Regulatory T cells in solid organ transplantation

Abstract

The induction of graft tolerance remains the holy grail of transplantation. This is important as chronic allograft dysfunction and the side effects of immunosuppression regimens place a major burden on the lives of transplant patients and their healthcare systems. This has mandated the need to understand the immunobiology of graft rejection and identify novel therapeutics. Regulatory T (Treg) cells play an important role in modulating pro-inflammatory microenvironments and maintaining tissue homeostasis. However, there are fundamental unanswered questions regarding Treg cell immunobiology. These cells are a heterogeneous entity with functionally diverse roles. Moreover, the adoption of novel deeper immunophenotyping and genomic sequencing technologies has identified this phenotype and function to be more complex than expected. Hence, a comprehensive understanding of Treg cell heterogeneity is needed to safely and effectively exploit their therapeutic potential. From a clinical perspective, the recent decade has seen different clinical teams commence and complete first-in-man clinical trials utilising Treg cells as an adoptive cellular therapy. In this review, we discuss these trials from a translational perspective with an important focus on safety. Finally, we identify crucial knowledge gaps for future study.
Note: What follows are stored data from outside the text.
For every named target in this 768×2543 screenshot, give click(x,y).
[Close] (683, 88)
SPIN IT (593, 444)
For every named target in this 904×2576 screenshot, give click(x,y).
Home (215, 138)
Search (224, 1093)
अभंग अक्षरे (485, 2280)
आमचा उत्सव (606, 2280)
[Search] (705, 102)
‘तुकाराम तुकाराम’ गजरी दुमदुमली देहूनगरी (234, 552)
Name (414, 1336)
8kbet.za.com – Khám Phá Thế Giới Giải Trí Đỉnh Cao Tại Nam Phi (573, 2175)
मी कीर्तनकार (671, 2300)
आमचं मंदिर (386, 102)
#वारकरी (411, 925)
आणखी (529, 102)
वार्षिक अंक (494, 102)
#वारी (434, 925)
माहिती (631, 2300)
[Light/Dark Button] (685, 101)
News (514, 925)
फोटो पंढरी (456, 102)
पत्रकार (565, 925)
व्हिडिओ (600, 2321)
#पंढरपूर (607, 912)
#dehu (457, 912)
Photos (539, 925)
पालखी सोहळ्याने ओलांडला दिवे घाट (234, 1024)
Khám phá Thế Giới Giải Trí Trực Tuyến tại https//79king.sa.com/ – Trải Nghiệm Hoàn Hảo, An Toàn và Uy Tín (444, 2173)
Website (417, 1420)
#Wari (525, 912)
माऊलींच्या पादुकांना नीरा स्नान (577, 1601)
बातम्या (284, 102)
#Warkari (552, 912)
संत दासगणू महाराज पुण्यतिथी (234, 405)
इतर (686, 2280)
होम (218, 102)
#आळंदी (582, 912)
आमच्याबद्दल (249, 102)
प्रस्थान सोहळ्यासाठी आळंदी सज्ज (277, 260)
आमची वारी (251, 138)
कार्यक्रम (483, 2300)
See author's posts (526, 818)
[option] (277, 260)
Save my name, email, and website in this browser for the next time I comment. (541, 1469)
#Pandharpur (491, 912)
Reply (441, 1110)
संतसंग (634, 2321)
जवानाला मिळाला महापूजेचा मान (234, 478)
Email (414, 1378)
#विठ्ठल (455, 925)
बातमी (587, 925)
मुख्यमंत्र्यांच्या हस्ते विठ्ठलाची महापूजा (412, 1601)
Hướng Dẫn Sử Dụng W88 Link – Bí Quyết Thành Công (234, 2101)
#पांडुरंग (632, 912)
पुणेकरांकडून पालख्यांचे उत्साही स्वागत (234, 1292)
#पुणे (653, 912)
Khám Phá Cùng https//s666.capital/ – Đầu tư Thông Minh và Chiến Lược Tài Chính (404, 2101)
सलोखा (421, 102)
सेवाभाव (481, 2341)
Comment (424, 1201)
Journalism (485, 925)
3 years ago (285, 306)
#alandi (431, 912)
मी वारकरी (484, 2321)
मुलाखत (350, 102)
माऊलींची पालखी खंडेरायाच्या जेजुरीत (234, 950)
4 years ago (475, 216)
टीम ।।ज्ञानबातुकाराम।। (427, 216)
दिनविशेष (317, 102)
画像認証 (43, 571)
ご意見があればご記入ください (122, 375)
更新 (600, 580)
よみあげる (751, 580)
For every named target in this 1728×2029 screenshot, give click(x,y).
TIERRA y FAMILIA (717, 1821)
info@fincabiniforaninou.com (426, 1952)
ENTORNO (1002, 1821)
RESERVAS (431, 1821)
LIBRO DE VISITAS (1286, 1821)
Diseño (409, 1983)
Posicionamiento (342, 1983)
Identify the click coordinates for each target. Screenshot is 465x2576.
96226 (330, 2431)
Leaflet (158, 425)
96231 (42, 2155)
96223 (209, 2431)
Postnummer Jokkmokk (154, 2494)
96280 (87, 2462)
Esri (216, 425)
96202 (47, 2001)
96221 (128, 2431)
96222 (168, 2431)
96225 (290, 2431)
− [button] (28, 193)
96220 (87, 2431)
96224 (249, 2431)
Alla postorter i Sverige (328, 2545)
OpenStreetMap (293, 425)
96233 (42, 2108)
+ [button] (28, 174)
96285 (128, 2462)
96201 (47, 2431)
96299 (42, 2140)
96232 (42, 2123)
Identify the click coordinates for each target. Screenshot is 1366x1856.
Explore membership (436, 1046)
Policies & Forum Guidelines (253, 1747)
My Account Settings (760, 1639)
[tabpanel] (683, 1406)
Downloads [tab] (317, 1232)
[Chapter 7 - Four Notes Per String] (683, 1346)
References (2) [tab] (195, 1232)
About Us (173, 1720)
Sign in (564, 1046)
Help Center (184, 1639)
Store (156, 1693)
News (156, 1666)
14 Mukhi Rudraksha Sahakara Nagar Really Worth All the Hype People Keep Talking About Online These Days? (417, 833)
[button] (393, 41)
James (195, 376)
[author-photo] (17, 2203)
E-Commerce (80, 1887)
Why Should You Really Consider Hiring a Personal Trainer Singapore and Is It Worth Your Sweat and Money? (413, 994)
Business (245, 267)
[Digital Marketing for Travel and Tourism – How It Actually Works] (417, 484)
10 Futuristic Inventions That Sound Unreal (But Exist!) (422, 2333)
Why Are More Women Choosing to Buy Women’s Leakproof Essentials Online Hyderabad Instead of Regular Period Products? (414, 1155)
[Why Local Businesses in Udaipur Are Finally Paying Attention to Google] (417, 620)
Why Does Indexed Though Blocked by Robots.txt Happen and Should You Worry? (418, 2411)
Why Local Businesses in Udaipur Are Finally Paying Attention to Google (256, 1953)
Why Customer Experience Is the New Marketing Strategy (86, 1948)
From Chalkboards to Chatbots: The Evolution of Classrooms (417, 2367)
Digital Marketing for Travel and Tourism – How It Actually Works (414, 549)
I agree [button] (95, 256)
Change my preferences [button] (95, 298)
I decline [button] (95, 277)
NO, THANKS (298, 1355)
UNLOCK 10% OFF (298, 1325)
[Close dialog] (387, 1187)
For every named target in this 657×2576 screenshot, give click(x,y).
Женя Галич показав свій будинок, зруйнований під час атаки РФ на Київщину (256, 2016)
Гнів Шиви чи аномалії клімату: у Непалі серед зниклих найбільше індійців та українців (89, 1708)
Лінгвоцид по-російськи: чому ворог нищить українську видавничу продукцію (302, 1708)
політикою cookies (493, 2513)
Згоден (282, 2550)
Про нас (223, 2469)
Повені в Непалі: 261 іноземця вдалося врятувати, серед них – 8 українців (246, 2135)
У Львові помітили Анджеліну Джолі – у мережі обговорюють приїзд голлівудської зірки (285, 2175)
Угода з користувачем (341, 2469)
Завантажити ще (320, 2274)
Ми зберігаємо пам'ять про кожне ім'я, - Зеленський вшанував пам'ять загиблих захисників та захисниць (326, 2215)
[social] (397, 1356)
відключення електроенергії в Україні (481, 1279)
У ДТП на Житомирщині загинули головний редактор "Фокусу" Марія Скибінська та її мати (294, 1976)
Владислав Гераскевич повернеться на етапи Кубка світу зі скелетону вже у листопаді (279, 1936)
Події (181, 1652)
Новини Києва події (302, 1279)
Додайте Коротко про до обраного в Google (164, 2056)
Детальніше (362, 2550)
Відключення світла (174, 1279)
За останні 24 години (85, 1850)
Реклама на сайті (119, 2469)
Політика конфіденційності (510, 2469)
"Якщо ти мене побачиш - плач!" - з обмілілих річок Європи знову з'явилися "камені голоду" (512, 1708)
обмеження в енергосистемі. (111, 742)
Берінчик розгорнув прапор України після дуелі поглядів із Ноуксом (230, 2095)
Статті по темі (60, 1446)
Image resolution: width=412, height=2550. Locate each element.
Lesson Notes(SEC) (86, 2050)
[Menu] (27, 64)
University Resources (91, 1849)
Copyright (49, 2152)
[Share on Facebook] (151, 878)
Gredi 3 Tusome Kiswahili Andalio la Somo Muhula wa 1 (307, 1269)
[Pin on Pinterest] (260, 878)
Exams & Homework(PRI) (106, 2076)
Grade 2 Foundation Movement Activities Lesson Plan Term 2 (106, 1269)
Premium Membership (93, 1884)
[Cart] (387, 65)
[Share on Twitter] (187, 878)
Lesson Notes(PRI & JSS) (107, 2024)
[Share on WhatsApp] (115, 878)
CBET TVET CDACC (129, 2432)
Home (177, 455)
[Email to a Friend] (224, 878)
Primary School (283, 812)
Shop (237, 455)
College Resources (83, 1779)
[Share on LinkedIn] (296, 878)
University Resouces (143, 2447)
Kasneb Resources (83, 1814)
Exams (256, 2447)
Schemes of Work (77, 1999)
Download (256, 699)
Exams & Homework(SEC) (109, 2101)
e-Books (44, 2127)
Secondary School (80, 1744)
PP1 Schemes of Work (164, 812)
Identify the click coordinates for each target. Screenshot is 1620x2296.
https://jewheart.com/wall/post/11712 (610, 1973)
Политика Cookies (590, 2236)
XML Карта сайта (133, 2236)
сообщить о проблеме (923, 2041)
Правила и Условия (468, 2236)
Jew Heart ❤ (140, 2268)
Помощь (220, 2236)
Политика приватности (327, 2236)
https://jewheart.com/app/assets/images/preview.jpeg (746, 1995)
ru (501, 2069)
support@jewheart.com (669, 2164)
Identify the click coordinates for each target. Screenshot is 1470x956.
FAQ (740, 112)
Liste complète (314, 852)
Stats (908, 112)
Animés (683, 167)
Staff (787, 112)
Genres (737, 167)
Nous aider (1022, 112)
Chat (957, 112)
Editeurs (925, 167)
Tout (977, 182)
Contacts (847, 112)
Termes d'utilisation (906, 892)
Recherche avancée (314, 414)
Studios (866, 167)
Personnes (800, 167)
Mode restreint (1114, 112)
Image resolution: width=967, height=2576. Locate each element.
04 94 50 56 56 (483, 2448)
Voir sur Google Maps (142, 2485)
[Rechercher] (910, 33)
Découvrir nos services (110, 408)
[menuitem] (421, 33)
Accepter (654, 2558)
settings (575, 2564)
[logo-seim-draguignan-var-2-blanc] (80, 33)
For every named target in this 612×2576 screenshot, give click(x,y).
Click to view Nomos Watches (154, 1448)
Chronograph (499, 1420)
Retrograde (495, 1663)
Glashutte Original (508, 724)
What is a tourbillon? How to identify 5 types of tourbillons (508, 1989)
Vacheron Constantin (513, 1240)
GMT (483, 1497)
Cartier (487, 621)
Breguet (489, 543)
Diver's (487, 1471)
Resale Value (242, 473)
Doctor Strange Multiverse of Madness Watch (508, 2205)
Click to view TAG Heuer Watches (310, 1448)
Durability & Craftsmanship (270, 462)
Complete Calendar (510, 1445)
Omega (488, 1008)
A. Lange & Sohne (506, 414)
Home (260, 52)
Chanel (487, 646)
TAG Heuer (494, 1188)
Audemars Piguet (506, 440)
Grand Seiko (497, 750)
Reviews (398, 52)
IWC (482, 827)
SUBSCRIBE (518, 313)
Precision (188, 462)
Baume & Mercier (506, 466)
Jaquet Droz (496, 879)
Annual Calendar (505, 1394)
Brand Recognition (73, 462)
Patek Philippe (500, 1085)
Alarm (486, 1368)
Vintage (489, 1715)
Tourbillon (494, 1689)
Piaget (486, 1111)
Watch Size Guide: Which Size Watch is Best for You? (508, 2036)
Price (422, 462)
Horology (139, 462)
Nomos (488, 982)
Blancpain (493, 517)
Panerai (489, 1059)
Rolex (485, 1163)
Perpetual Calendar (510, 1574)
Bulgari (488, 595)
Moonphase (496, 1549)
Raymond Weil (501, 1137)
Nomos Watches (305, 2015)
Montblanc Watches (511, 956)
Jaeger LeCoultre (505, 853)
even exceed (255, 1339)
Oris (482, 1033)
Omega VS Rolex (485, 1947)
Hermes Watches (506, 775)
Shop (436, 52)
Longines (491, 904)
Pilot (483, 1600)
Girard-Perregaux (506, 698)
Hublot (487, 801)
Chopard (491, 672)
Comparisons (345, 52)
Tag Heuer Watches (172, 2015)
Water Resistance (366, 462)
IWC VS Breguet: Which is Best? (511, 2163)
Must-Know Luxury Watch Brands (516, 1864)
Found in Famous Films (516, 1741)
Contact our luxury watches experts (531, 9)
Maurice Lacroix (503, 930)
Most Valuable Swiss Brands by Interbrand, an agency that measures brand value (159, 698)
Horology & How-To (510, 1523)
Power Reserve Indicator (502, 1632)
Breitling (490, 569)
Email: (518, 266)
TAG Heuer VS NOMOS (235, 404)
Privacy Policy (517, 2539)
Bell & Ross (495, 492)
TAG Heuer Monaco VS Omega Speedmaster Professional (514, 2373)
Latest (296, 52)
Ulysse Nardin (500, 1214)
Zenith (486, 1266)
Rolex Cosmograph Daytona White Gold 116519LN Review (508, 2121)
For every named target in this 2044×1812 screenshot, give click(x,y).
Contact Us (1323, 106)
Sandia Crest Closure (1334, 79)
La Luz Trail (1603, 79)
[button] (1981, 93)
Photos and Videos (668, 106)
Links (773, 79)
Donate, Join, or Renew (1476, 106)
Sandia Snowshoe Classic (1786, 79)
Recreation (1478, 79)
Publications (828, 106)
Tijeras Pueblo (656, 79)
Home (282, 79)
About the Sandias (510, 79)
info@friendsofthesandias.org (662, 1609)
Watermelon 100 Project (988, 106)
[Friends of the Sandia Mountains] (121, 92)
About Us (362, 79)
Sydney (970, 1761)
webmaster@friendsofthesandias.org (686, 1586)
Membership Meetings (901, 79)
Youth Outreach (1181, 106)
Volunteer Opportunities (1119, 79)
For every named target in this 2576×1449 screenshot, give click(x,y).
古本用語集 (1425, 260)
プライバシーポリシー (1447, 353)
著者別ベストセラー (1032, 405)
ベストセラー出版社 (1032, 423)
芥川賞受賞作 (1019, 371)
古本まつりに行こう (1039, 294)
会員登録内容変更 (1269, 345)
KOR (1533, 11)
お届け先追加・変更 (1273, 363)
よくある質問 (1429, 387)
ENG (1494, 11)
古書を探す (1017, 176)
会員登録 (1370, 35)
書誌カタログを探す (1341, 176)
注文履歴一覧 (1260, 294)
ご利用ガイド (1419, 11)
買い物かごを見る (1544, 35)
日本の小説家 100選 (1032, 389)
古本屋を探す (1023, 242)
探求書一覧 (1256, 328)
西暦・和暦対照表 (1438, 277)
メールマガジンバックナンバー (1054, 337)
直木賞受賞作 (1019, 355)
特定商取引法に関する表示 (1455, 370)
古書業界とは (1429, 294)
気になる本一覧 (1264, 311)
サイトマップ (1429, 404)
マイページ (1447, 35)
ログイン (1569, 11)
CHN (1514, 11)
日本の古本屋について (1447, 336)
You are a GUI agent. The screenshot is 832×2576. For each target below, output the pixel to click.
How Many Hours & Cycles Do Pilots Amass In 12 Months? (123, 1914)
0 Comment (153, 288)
Keywords: FOXP3; Treg; clinical trial; regulatory T cells; safety; transplant.

Figure 1

How CD4⁺ T cells can be split based on FOXP3 and CD45RA expression levels to identify Treg cell subpopulations. The naïve Treg cells are FOXP3⁺ and CD45RA⁺. However, the activated Treg cells are relatively much more positive for FOXP3⁺ but CD45RA⁻ instead. Finally, there is an effector T‐cell subpopulation which is also FOXP3⁺ and CD45RA⁻. This final subpopulation does not have immunosuppressive functions and releases pro‐inflammatory cytokines.

Figure 2

Diversity of Treg cells and their subpopulations. (a) shows Treg cells split into distinct populations depending on their expression profile of chemokine receptors. (b) shows a range of intracellular and/or extracellular markers identified on Treg cells. These markers are not exhaustively demonstrated in the diagram but are to give an indicator of the complexity of whichever phenotypic classification one utilises.

Figure 3

Schematic demonstration of a Treg cell and the contributors to the Treg program. Treg cells can be modulated by numerous mechanisms; T‐cell receptor (TCR) stimulation from antigen‐presenting cells (APCs) or effector T cells; cytotoxic T‐lymphocyte antigen 4 (CTLA4); programmed death 1 (PD1); and interleukin‐2 (IL‐2) via CD25. There is a complex interaction between FOXP3 and other transcription factors [e.g. nuclear factor of activated T cells (NFAT), activator protein‐1 (AP‐1)], and these interact with the FOXP3 gene across the different loci. Although several intracellular mechanisms are triggered, they all centre on the crucial cross‐talk between the FOXP3 gene and others to transcribe an optimal ‘Treg program’. This ‘Treg program’ is then put into action via protein translation and ultimately facilitates Treg function via the numerous mechanisms illustrated.